YOUR ASSIGNMENT: Whenever a line below mentions the word "will", that line should be copied.

THE DATA:

┌──

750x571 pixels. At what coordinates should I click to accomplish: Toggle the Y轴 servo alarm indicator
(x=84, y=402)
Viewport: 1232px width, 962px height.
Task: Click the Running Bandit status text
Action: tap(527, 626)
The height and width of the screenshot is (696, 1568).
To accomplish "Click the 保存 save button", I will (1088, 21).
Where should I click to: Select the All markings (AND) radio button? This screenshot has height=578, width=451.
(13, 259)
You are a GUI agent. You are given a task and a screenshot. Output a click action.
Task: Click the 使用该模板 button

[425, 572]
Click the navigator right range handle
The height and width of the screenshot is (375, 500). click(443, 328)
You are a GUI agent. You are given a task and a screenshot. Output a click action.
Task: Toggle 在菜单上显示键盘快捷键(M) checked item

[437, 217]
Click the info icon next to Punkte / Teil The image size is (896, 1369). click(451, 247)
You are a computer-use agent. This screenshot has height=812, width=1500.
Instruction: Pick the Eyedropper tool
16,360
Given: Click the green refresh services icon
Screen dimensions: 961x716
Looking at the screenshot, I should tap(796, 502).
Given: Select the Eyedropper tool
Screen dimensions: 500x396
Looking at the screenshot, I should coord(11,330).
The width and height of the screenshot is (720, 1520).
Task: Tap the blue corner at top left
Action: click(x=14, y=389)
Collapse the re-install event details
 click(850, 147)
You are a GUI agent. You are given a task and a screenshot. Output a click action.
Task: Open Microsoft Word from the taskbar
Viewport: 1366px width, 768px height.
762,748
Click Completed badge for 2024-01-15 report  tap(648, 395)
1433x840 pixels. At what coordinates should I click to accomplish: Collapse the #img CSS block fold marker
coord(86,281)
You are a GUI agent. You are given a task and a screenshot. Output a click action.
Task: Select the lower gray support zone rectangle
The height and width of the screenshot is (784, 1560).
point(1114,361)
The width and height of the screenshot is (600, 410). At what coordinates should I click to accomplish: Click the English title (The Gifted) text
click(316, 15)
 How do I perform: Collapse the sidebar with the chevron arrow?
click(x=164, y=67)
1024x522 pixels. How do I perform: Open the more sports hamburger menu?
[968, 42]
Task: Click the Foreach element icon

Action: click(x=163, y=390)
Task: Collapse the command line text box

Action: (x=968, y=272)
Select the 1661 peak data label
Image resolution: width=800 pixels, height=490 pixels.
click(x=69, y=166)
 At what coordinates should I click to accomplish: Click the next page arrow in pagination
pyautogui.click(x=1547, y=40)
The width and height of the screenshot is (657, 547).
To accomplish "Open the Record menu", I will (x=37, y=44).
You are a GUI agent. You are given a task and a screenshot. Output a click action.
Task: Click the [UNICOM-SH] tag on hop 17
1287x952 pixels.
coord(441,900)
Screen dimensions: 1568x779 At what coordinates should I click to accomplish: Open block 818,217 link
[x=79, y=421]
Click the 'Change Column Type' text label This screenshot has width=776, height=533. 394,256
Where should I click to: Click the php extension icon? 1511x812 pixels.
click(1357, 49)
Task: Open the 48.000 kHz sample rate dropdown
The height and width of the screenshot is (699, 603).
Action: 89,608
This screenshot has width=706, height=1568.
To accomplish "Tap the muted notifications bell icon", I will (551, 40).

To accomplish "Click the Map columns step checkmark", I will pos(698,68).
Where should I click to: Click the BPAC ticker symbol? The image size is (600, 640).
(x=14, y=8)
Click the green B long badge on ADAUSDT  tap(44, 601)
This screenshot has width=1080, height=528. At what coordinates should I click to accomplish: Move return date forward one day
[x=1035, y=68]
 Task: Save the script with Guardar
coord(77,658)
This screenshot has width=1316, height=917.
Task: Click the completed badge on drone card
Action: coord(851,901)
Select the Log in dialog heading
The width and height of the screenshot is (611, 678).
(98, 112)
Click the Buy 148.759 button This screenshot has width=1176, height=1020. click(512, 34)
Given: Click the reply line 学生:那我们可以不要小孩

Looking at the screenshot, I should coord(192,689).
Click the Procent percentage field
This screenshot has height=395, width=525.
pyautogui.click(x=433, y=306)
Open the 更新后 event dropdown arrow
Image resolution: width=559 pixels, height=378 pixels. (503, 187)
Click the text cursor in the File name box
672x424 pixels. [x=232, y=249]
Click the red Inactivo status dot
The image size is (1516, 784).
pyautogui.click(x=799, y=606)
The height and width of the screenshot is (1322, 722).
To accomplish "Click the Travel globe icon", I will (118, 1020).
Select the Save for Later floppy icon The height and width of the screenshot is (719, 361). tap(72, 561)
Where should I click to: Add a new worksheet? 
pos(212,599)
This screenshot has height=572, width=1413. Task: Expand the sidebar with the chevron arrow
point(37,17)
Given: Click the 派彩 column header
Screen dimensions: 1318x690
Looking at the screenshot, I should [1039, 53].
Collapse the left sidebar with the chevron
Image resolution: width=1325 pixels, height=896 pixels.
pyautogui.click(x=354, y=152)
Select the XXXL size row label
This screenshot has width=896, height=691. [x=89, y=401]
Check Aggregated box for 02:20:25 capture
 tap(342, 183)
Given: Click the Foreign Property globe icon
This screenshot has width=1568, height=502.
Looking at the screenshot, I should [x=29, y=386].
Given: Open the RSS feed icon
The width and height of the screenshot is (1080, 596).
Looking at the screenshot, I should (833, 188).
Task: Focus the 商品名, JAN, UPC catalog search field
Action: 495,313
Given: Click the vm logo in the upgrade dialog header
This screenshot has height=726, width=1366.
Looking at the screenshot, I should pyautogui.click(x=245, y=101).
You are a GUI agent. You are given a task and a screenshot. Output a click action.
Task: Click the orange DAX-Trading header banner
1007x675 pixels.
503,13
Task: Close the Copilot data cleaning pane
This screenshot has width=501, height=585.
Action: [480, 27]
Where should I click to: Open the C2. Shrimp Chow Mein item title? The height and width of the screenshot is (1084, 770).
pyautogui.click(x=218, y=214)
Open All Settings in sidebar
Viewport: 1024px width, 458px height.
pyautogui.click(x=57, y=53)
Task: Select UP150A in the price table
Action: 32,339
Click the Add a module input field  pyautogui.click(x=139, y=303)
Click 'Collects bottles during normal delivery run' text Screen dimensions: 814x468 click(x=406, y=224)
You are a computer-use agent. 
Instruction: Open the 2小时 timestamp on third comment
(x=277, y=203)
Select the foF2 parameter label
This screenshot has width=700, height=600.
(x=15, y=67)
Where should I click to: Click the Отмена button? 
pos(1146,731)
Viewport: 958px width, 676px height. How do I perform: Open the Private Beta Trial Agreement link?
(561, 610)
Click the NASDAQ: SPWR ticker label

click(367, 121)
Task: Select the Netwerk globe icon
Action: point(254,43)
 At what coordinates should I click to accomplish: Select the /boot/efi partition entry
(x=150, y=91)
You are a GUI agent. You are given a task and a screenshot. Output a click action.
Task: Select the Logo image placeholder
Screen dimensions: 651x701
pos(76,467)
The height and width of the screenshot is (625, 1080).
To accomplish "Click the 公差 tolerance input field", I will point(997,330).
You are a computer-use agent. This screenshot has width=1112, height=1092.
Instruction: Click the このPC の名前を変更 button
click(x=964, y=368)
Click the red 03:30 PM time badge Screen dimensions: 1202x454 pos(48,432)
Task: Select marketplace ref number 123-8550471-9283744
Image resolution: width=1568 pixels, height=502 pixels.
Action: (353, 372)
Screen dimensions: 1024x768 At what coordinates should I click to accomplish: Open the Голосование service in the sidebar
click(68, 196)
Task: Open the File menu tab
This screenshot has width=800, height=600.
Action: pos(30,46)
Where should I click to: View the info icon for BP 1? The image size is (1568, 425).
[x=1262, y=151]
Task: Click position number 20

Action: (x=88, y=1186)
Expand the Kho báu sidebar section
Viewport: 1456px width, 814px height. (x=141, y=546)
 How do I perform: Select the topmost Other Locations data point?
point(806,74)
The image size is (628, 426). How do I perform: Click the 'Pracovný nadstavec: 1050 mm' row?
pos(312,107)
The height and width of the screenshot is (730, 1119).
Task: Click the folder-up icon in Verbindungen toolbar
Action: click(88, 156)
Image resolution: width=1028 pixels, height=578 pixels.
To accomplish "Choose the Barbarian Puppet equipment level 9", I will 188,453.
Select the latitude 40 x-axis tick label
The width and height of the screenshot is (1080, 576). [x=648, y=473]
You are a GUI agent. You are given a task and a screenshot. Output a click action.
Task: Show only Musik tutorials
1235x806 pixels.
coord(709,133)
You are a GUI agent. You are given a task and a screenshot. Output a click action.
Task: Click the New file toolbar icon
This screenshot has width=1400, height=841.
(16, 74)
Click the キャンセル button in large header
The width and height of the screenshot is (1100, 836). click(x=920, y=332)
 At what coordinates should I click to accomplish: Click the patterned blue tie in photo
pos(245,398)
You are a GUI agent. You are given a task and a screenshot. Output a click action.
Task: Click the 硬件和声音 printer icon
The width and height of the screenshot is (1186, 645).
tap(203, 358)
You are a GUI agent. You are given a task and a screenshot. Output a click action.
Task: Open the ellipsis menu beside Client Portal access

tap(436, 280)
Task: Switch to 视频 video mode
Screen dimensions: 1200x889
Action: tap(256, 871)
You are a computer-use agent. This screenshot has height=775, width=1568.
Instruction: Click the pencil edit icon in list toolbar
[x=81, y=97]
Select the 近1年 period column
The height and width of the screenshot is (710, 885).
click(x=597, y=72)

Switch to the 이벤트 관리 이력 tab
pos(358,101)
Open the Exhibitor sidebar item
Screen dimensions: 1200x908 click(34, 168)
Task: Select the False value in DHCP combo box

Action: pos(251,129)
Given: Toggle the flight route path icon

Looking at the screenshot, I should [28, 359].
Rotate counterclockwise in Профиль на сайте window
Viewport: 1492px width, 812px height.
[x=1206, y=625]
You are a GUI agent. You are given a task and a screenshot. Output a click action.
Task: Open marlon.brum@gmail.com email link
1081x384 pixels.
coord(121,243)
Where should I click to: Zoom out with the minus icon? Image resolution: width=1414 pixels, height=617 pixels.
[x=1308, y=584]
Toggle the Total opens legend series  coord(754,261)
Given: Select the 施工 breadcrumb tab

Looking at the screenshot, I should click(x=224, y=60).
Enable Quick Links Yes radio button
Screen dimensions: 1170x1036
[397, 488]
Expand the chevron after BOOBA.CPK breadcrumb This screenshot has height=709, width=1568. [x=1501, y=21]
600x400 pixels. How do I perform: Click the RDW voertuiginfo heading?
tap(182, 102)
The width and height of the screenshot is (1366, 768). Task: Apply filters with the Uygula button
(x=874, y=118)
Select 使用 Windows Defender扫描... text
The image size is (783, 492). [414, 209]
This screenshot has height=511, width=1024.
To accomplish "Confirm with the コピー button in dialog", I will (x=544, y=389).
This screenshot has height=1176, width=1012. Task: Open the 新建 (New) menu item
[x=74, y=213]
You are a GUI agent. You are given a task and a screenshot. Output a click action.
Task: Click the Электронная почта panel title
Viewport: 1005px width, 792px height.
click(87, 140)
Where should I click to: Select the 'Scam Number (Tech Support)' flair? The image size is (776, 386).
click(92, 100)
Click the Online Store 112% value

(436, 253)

└──

TASK OUTPUT:
To accomplish "Click the 保存 save button", I will (1088, 21).
To accomplish "Open the Record menu", I will (x=37, y=44).
To accomplish "Tap the muted notifications bell icon", I will (551, 40).
To accomplish "Click the Map columns step checkmark", I will pos(698,68).
To accomplish "Click the Travel globe icon", I will (118, 1020).
To accomplish "Click the 公差 tolerance input field", I will point(997,330).
To accomplish "Choose the Barbarian Puppet equipment level 9", I will 188,453.
To accomplish "Confirm with the コピー button in dialog", I will (x=544, y=389).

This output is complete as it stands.